Did a Competitor Inspire Intertain’s Latest Business Move? Did a Competitor Inspire Intertain’s Latest Business Move?
whiz-ka, Creative Commons Attribution 2.0 License

In one of the biggest business deals in the iGaming industry to date, online gaming giant Gamesys was recently acquired by Intertain in a takeover worth £425.8 million.

On February 5, Gamesys Limited confirmed in a statement on their website that they had sold a number of their assets, including the famed online bingo brand Jackpotjoy, to Intertain in a “long-term services partnership.”

Toronto-based Intertain, who are listed on the Toronto Stock Exchange, have put down an initial payment of £425.8 million, which will fund UK-based Jackpotjoy, as well as Sweden’s Star Spins brand and Spanish firm Botemania. Further payments will be made in the third and fifth years, subject to financial milestones agreed by the two companies.

Without a doubt, the acquisition will effect positive change for both companies. William Moore, Finance Director at Gamesys Gibraltar, said: “The Gamesys Operating Board are delighted to be partnering with Intertain to continue to provide our unique offering to players. We are confident that this exciting partnership will deliver long term growth and together we’ll lead the markets in which we operate.”

The deal will also include a 10-year service agreement, in which Gamesys will provide technical, operational and marketing services for its former brands, which could in turn license specific gaming content for another decade.
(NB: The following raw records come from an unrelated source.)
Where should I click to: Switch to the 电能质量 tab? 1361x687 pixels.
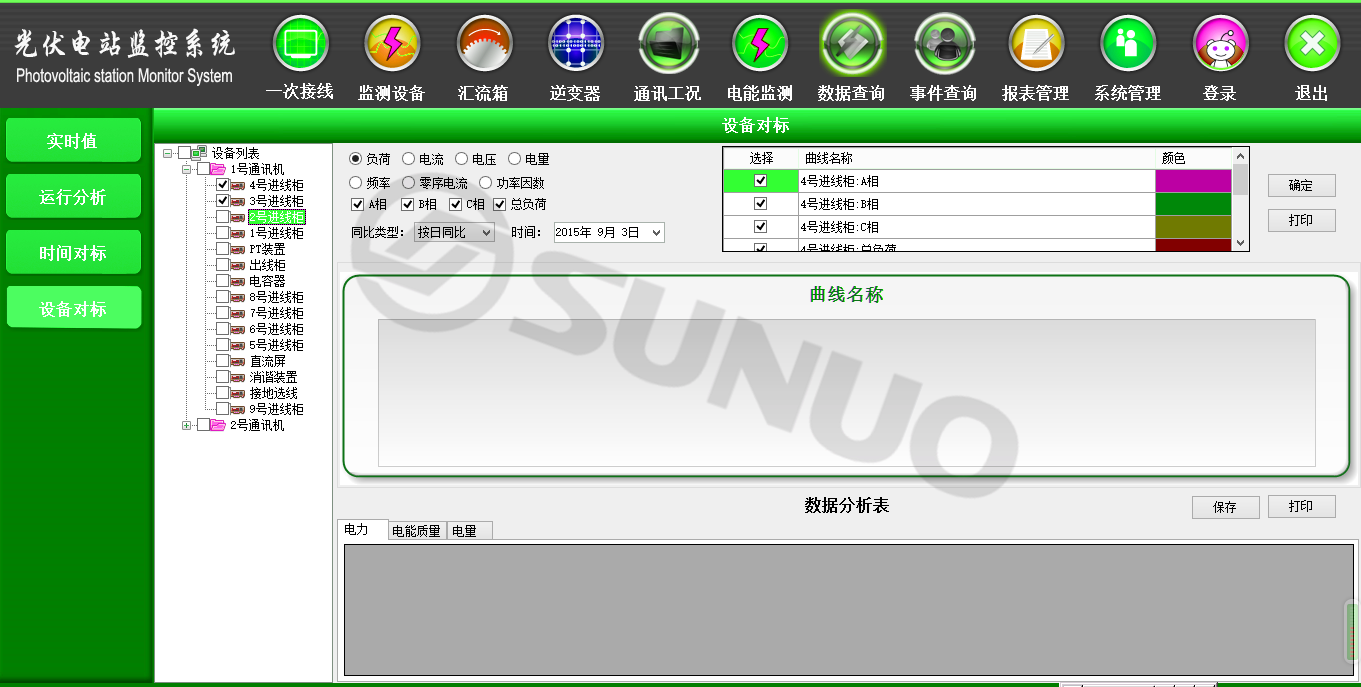click(416, 531)
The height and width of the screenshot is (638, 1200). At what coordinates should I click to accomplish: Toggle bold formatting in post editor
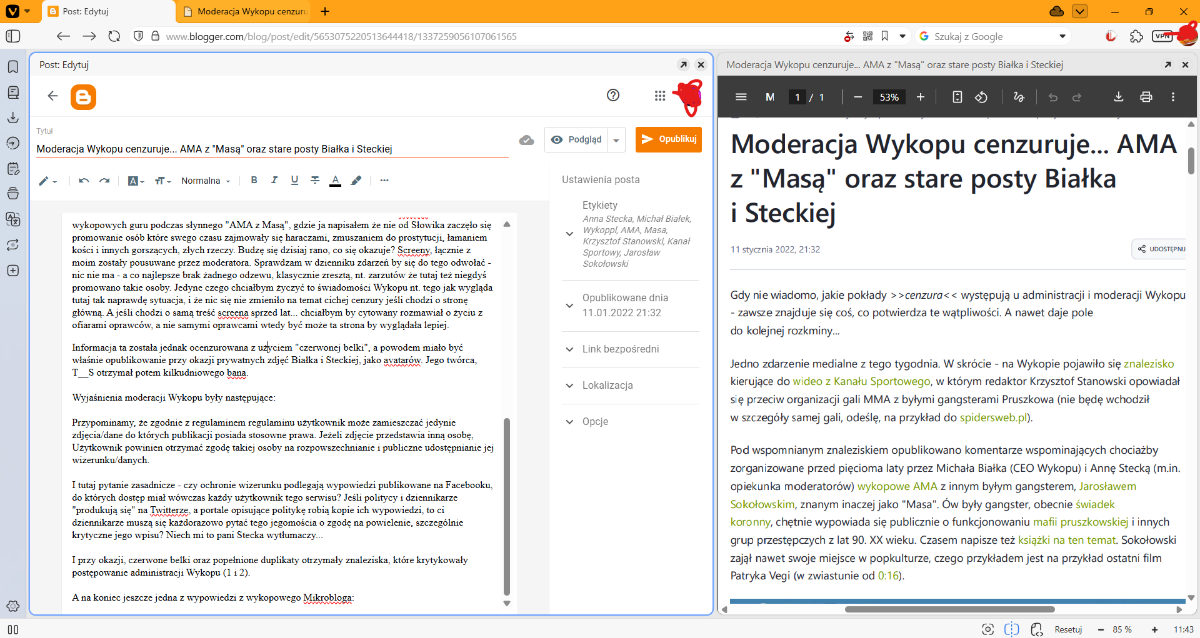click(254, 181)
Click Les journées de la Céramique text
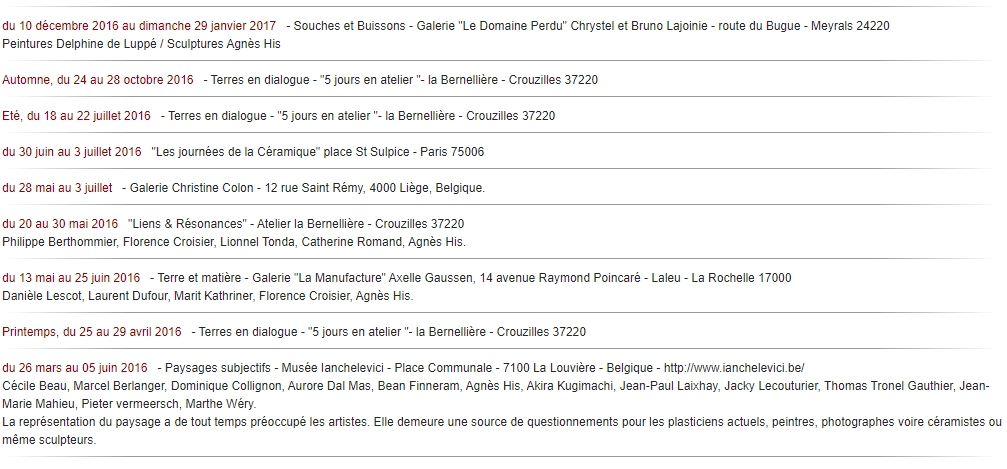Image resolution: width=1007 pixels, height=469 pixels. coord(318,152)
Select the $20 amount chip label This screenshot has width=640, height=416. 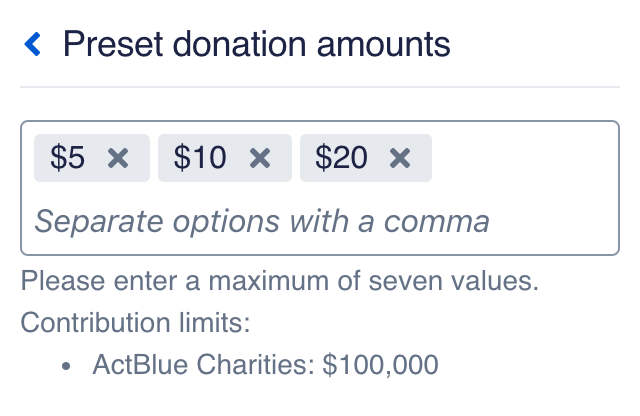(341, 158)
With such a lot of money at stake, one has to question the inspiration behind the acquisition. Gamesys CEO Noel Hayden said: “Gamesys and Intertain are a perfect match. From our earliest discussions we shared their vision which we know is critical to a very long term partnership. This is a great deal for Intertain and Gamesys, our shareholders, our employees and our players.”

A perfect match they may be, but was Moore’s decision spurred on by the recent movements of a competitor? In June 2014, it was announced that Amaya Gaming had acquired global online poker brand Pokerstars, in a deal worth $4.9 billion. Amaya Gaming, a relatively “little fish” on the online gambling circuit, astounded officials everywhere when it bought out the biggest online poker brand on the planet.

According to Bloomberg however, $2.9 billion worth of the funds used to acquire PokerStars have been borrowed through bank loans, a potentially risky move on Amaya Gaming’s part.

However, the recent success of the move will doubtlessly have inspired Intertain to make a similar deal. A recent report from the Financial Post revealed that Amaya’s revenue was almost 10 times higher than the $37 million recorded in 2014, which has been attributed to its acquisition of the brand.

Will Intertain see the same success? Certainly Gamesys has an impressive set of B2C brands on offer, including Virgin Casino, which has recently branched out into New Jersey by offering its customers online bingo. New Jersey is one of only three states in North America which currently offers legal online gambling, providing opportunities for huge revenues in the region.

Nine months on from the PokerStars acquisition, Amaya Gaming is thriving, and this savvy decision from Intertain will likely see the same result.